Assignment: Reproduce the lines from the one holding "The height and width of the screenshot is (647, 820)." to the end of the entries. Include both ends and change nothing.

Saved data entries:

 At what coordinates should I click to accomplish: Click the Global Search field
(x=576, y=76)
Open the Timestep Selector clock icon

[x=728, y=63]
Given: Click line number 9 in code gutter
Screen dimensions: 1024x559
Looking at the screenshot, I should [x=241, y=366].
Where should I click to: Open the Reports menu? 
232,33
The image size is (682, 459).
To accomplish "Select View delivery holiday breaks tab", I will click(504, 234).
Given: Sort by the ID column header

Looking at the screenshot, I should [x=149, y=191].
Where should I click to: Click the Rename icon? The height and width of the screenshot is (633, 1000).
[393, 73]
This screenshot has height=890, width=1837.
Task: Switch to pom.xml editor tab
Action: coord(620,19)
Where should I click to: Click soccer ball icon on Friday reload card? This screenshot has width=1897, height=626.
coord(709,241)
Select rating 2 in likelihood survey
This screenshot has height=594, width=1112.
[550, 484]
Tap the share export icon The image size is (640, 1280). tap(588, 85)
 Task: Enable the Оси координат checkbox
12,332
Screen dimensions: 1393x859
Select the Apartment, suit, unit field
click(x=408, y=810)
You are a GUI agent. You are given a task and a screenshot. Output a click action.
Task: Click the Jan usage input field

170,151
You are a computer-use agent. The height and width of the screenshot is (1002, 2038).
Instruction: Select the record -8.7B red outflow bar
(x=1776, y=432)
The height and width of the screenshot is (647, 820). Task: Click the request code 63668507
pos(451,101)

Solved exercise:
The height and width of the screenshot is (647, 820). Task: Click the request code 63668507
pos(451,101)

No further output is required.